> Problem statement
Every entry must come back exactly as it was given.

> Pixel coordinate grounding data
============================================================

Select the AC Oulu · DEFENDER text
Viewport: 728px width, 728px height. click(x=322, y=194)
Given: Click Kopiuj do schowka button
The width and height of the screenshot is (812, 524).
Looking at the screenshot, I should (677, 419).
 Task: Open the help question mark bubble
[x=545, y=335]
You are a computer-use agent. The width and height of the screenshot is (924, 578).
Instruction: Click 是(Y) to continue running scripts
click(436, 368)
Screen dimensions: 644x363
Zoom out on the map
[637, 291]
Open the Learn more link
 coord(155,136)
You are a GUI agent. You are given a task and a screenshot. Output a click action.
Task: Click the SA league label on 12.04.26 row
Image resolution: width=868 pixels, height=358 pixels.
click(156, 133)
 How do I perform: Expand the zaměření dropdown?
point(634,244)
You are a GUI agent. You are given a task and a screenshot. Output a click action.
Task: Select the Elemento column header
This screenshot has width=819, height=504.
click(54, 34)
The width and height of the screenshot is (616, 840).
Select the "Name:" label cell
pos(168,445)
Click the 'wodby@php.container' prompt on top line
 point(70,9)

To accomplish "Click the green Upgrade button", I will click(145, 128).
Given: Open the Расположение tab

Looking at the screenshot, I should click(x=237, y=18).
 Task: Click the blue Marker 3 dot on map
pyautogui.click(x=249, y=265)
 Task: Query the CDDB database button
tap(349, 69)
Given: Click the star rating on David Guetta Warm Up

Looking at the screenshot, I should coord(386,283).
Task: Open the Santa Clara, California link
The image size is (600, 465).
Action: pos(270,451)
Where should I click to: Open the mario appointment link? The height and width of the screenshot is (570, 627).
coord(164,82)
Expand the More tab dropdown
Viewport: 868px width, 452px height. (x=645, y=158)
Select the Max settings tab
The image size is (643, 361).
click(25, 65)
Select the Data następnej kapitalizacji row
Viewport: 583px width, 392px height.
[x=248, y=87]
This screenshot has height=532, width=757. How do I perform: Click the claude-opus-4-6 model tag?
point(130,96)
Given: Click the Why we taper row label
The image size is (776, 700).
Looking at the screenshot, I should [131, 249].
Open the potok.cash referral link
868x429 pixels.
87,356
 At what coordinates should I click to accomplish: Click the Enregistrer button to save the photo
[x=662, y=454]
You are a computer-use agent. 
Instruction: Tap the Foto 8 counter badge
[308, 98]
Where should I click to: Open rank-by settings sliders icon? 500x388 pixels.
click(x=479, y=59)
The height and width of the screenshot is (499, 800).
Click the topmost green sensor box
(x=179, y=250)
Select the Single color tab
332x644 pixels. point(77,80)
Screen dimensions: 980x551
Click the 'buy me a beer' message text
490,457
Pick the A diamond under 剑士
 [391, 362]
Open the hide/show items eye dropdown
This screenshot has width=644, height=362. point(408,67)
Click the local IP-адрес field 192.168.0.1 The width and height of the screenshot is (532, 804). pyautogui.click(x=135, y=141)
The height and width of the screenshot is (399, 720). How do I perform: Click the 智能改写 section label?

============================================================

> Reply to the exercise
Select the AC Oulu · DEFENDER text
Viewport: 728px width, 728px height. click(x=322, y=194)
Given: Click Kopiuj do schowka button
The width and height of the screenshot is (812, 524).
Looking at the screenshot, I should (677, 419).
 Task: Open the help question mark bubble
[x=545, y=335]
You are a computer-use agent. The width and height of the screenshot is (924, 578).
Instruction: Click 是(Y) to continue running scripts
click(436, 368)
Screen dimensions: 644x363
Zoom out on the map
[637, 291]
Open the Learn more link
 coord(155,136)
You are a GUI agent. You are given a task and a screenshot. Output a click action.
Task: Click the SA league label on 12.04.26 row
Image resolution: width=868 pixels, height=358 pixels.
click(156, 133)
 How do I perform: Expand the zaměření dropdown?
point(634,244)
You are a GUI agent. You are given a task and a screenshot. Output a click action.
Task: Select the Elemento column header
This screenshot has width=819, height=504.
click(54, 34)
The width and height of the screenshot is (616, 840).
Select the "Name:" label cell
pos(168,445)
Click the 'wodby@php.container' prompt on top line
 point(70,9)

To accomplish "Click the green Upgrade button", I will click(145, 128).
Given: Open the Расположение tab

Looking at the screenshot, I should click(x=237, y=18).
 Task: Click the blue Marker 3 dot on map
pyautogui.click(x=249, y=265)
 Task: Query the CDDB database button
tap(349, 69)
Given: Click the star rating on David Guetta Warm Up

Looking at the screenshot, I should coord(386,283).
Task: Open the Santa Clara, California link
The image size is (600, 465).
Action: pos(270,451)
Where should I click to: Open the mario appointment link? The height and width of the screenshot is (570, 627).
coord(164,82)
Expand the More tab dropdown
Viewport: 868px width, 452px height. (x=645, y=158)
Select the Max settings tab
The image size is (643, 361).
click(25, 65)
Select the Data następnej kapitalizacji row
Viewport: 583px width, 392px height.
[x=248, y=87]
This screenshot has height=532, width=757. How do I perform: Click the claude-opus-4-6 model tag?
point(130,96)
Given: Click the Why we taper row label
The image size is (776, 700).
Looking at the screenshot, I should [131, 249].
Open the potok.cash referral link
868x429 pixels.
87,356
 At what coordinates should I click to accomplish: Click the Enregistrer button to save the photo
[x=662, y=454]
You are a computer-use agent. 
Instruction: Tap the Foto 8 counter badge
[308, 98]
Where should I click to: Open rank-by settings sliders icon? 500x388 pixels.
click(x=479, y=59)
The height and width of the screenshot is (499, 800).
Click the topmost green sensor box
(x=179, y=250)
Select the Single color tab
332x644 pixels. point(77,80)
Screen dimensions: 980x551
Click the 'buy me a beer' message text
490,457
Pick the A diamond under 剑士
 [391, 362]
Open the hide/show items eye dropdown
This screenshot has width=644, height=362. point(408,67)
Click the local IP-адрес field 192.168.0.1 The width and height of the screenshot is (532, 804). pyautogui.click(x=135, y=141)
The height and width of the screenshot is (399, 720). How do I perform: Click the 智能改写 section label?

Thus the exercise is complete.